Philippians 3:12-14 says, "Not that I have already obtained this or am already perfect, but I press on to make it my own, because Christ has made me His own.  Brothers, I do not consider that I have made it my own.  But one thing I do:  forgetting what lies behind and straining forward to what lies ahead, I press on toward the goal for the prize of the upward call of God in Christ Jesus."

Forget what happened in the past.  When I ask for forgiveness I need to then forget that sin and change my focus.  Focus on what is ahead, a life without that sin.  Visualize it. Plan for it.  Move ahead without looking back, and then what God has planned will be made known.

Because God cares so much about us, I believe He can be disappointed with us.  But His love for us never changes, and for that I am very thankful.


Sunday, August 19, 2012

The Journey begins

This week my Sunny Girl is going to be starting Kindergarten!  I am experiencing a mix of emotions.  I am so excited for her to learn new things, especially the joy of reading!!! There are so many fun adventures in books!  I'm also just happy to see her growing up and growing in her knowledge of God.  The Kindergarten she is going to is only a 1/2 day program thankfully so she won't be gone too long each day.  I really debated about putting her in public school versus homeschooling her.  If I didn't have Sporty Boy and Sweet Baby my definite choice would be to homeschool her.  I am a former teacher and I miss it so much some days but with 2 attention needing little one's I just don't have the time or energy to do it right now.  We are going to take it a year at a time in our school decisions for our kids.  This year I am going to supplement her public school education with a bible curriculum we can do at home to continue her character building and bible study.

Stepping out in faith is something God calls us to do often to keep our faith strong. It may be stepping out into the unknowns of public school or stepping out into the unknowns of homeschool but when you don't know what the future holds it takes faith to keep moving.

"You know, sometimes all you need is twenty seconds of insane courage. Just literally twenty seconds of just embarrassing bravery. And I promise you, something great will come of it." From "We Bought a Zoo"
───
= SHORT EXERCISE 1 =
In the blog post, how long is the Kindergarten program that Sunny Girl will attend each day?
= SHORT EXERCISE 2 =
Do these statements agree with the blog post? Answer yes or no for each, and quote the words from the post that decide it. (a) The writer used to work as a teacher. (b) The writer chose to homeschool Sunny Girl this year. (c) The line about twenty seconds of courage is credited to "We Bought a Zoo."
= SHORT EXERCISE 3 =
Carry on the blog post about Sunny Girl starting Kindergarten, beginning right after its closing movie quote.
The material after this has no connection to the blog post.

= GIVEN INFORMATION =
───
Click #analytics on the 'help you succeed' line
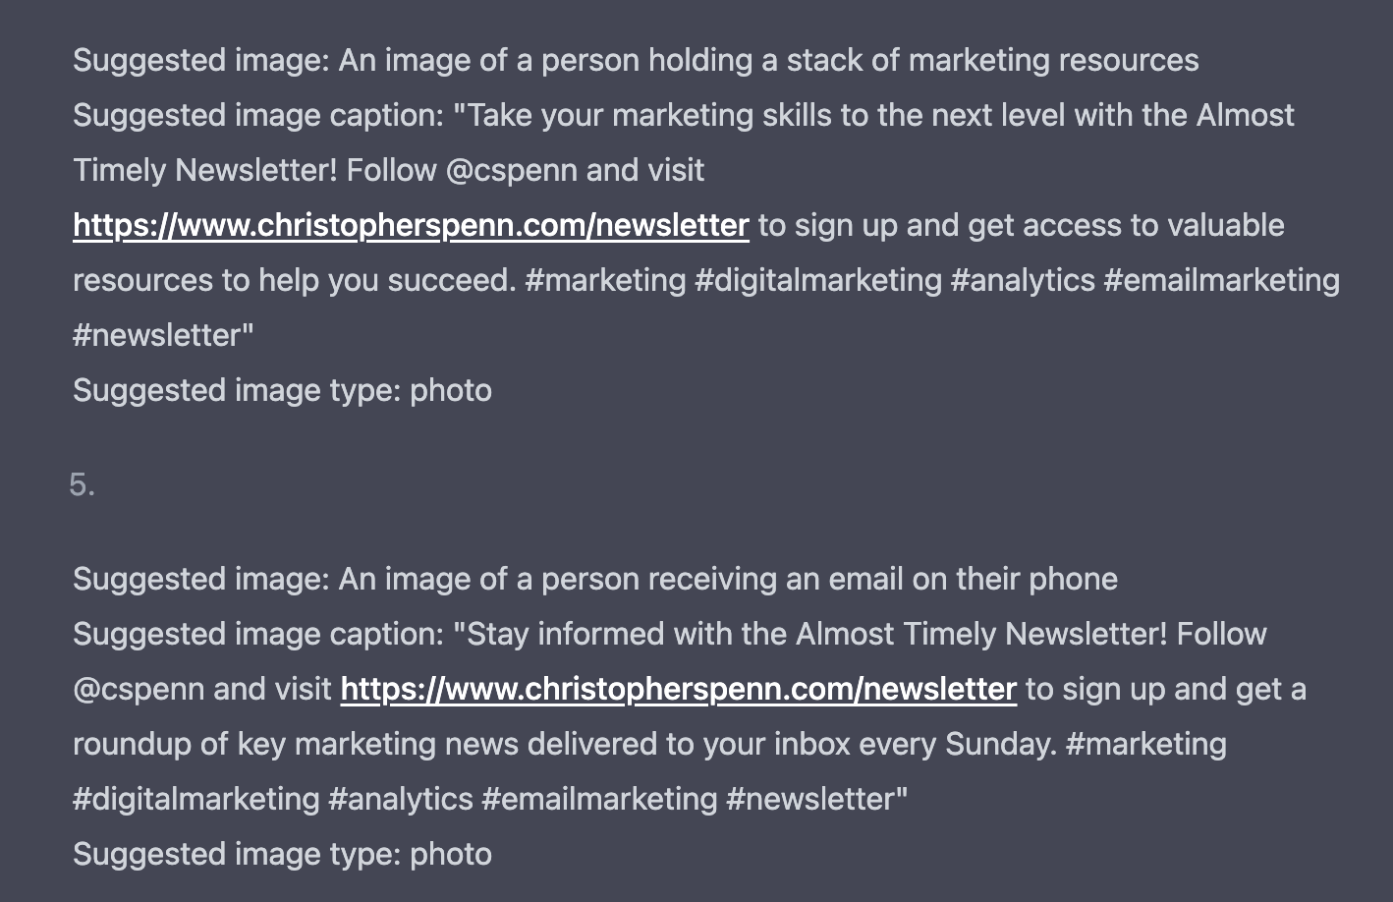Image resolution: width=1393 pixels, height=902 pixels. tap(1023, 281)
───
= REPLY 1 =
It is a 1/2 day program.

= REPLY 2 =
(a) Yes: "I am a former teacher"
(b) No: "This year I am going to supplement her public school education with a bible curriculum we can do at home"
(c) Yes: "From "We Bought a Zoo""

= REPLY 3 =
**Addendum**
Today I went to see what class Sunny Girl is in and found out that the school put her into First Grade instead of kindergarten.  She is 6 years old so we debated whether to put her into K or 1st.  Last year she did Kindergarten the first semester and then PreK the second semester.  Instead of fighting it, we are going to go with it and see how she does.  If it turns out to be too difficult than I will pull her out of the school and homeschool her the rest of the year.  But she might do amazing, so we are going to give her that chance.   Once again stepping out in to the unknown.  God knew this was going to happen so let's see what His plans are going to be! :)


Friday, August 3, 2012

Surrendered

I did it, I prayed the prayer that I have been afraid to pray.  Anything.  I told God simply and plainly that my life is His to do anything He wants with and that I am open and willing to go anywhere and do anything He wants me to do.  I want my life to be His completely, surrendering all of my ideas of what I want for my life to Him so that He can write my story.  Of course my heart and mind are filled with wonder, what will God call me to do?  Anything is possible! It's both scary and exciting!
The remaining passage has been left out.